40 Following

The Aussie Zombie

Zombie, post-apocalyptic and dystopian books are like shoes - you can never have enough.

Fire and Ash by Jonathan Maberry

Fire and Ash - Jonathan Maberry

Straight after finishing the third book in the Benny Imura series, Flesh and Bone, I started reading Fire and Ash.  It's quite rare that I binge read a series anymore - blogging tends to make it a bit too much of a balancing act, but once I had the momentum going, I really wanted to find out how this series ends.

As with the other books, Fire and Ash picks up pretty much immediately where the prior book left off.  Benny, Lilah, Nix and their new friends, Riot, Eve and Joe, have found Sanctuary, where monks tend to the humans dying of diseases that would have been easily cured prior to first night, but the scientists are isolated from the survivors.  This in itself poses an interesting question because more people are dying of disease than being bitten and rising from the dead - how quickly and severly would diseases such as TB, cholera and typhiod decimate survivors in any apocalyptic scenario once the stockpiled medicines and treatments run out?

I have mentioned previously that all the Benny Imura books follow a similar formula - what I didn't realise until reading Fire and Ash are that books one and two are closely linked, as are three and four - but the transition between books two and three is actually the biggest directional change in the whole series.  This helps break up the feeling of rinse and repeat, and also allows more room to expand on the two major scenarios of this series.

The major introduction in Flesh and Bone is the religious zealots who believe that murder of the human race is the only answer to the zombie problem - and in Fire and Ash their intentions are really notched up a level - in both books I had a macabre fascination with them, but particularly in Fire and Ash I was shocked at the lengths they were willing to go to in the name of their cause.
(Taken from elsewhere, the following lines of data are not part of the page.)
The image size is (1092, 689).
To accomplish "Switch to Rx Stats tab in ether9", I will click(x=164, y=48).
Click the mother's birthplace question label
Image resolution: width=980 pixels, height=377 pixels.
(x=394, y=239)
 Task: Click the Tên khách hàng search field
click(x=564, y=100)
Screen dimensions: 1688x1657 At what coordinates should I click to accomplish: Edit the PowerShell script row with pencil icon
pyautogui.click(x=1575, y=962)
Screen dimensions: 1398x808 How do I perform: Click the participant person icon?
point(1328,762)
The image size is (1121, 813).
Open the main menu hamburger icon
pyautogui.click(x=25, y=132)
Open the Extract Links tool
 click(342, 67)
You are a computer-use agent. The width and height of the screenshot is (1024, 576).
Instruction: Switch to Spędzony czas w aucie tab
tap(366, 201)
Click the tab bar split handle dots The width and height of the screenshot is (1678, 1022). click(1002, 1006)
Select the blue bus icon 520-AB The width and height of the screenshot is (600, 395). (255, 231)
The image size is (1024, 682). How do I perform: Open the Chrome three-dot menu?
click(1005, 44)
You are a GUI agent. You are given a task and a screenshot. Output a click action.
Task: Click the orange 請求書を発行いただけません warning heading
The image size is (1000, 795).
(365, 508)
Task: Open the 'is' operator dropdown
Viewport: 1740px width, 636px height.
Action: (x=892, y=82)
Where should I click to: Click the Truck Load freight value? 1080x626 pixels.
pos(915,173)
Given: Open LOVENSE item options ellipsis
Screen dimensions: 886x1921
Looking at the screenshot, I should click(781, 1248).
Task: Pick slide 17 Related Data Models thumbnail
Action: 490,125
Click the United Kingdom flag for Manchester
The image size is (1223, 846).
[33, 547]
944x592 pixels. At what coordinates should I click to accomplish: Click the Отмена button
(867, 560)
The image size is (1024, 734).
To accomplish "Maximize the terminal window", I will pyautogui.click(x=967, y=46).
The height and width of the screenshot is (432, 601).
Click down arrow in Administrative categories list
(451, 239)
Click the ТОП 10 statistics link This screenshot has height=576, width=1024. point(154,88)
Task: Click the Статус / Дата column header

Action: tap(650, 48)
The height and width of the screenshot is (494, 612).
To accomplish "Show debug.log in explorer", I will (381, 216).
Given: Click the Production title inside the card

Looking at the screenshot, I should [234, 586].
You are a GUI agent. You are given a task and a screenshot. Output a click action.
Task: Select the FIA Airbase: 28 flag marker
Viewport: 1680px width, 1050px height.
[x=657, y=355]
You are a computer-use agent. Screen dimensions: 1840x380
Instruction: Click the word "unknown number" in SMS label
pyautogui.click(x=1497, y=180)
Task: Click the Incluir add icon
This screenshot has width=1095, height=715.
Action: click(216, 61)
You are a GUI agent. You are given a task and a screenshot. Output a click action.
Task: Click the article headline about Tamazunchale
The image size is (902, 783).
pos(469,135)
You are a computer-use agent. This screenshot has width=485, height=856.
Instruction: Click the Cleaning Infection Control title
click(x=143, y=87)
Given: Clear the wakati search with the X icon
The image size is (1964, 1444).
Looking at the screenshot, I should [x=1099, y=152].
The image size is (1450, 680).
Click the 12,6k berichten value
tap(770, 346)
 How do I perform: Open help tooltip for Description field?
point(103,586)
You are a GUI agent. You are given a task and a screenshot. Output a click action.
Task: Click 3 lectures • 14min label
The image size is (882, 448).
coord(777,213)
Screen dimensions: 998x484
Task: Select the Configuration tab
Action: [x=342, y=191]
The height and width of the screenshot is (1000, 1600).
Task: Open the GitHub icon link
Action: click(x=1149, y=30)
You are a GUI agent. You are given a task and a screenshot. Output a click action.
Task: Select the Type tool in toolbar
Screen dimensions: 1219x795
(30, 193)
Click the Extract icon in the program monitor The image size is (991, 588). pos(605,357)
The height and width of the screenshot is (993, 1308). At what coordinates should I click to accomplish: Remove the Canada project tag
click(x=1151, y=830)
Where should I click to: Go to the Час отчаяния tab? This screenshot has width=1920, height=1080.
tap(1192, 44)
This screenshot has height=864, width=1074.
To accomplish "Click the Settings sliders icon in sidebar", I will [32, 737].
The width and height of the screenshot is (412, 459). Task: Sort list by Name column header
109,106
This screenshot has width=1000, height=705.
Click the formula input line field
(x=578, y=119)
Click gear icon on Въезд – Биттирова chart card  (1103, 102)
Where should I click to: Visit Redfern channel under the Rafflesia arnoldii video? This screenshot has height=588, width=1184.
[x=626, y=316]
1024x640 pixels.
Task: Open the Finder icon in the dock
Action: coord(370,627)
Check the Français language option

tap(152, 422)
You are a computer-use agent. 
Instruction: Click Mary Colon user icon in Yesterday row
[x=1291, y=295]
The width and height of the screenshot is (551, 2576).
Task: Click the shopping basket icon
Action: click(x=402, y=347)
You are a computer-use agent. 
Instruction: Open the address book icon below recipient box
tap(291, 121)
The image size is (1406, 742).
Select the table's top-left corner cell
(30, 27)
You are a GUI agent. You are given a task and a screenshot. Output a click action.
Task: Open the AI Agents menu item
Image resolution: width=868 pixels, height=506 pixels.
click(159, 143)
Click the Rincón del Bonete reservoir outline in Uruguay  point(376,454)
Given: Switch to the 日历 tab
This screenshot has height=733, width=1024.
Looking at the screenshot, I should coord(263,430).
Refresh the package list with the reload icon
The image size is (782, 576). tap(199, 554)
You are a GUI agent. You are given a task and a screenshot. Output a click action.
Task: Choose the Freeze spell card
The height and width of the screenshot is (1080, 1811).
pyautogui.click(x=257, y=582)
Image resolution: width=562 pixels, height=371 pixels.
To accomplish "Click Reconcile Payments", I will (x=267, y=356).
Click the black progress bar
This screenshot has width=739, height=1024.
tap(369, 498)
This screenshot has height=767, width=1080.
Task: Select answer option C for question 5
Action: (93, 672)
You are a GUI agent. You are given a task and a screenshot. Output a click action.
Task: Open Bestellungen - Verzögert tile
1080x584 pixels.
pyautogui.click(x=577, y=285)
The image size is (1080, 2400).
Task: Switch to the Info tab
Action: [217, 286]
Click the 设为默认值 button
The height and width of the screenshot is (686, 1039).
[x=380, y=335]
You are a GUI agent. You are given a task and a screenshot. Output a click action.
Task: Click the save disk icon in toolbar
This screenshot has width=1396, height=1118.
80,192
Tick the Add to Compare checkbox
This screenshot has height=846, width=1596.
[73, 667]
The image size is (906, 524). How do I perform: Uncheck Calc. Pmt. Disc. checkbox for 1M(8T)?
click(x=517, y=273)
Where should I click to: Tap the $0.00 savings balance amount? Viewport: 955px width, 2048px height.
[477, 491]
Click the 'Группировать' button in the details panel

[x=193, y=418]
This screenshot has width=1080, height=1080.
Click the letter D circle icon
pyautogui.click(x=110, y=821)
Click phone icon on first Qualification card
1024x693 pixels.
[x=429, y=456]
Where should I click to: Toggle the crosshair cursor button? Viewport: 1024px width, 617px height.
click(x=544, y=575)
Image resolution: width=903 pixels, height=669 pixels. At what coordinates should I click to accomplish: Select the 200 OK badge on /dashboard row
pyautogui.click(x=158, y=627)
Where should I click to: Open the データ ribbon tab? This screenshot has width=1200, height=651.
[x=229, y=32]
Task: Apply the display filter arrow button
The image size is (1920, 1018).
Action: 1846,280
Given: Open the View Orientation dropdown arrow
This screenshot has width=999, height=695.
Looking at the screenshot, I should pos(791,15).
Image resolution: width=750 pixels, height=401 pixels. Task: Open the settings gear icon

Relationships continue to develop and change as they did in Flesh and Bone, but in particular, Benny and Nix begin to reevaluate their relationships as adults rather than teenagers, and are incredibly mature and measured in their approach.  For me, this is the biggest arc in the growth of the characters - a theme that began with book one and ends perfectly in book four.  Looking back and realising how the characters have grown, changed and adapted both physically and emotionally is bittersweet but also a great example of how Maberry can develop characters from immature teens into independent young adults.

I was once again excited to see Joe Ledger reappear in Fire and Ash and take on a far more pivotal role.  By doing this, Maberry has also got me excited to continue the Joe Ledger series itself - I was reminded of how much I enjoyed Joe as a character as well as being curious as to whether the tie-in runs in both directions.  Joe is an extra bonus for Maberry fans, but it's definitely not necessary to have read the Joe Ledger series to appreciate him as a character.

Fire and Ash is pretty much non-stop action, and it definitely kept me entertained all the way through.  The fight scenes are particularly intense in relation to the rest of the series, and it also reflects again the growth and evolution of the characters.

The reason behind the zombie plague is touched upon for the first time in Fire and Ash, and there is also a lot more delving into the long-term plans of the survivors and the science that started to emerge in Flesh and Bone is finally explained in greater detail, and it makes for fascinating reading.

I'm quite sad to say goodbye to Benny, Nix, Lilah and Chong, but I really enjoyed the journey I took with them, and seeing them grow.  This is a series that has it all for zombie lovers - there's lots of new zombie ideas, great characters and action scenes that keep all the books flowing but without sacrificing some of the other aspects of the storyline.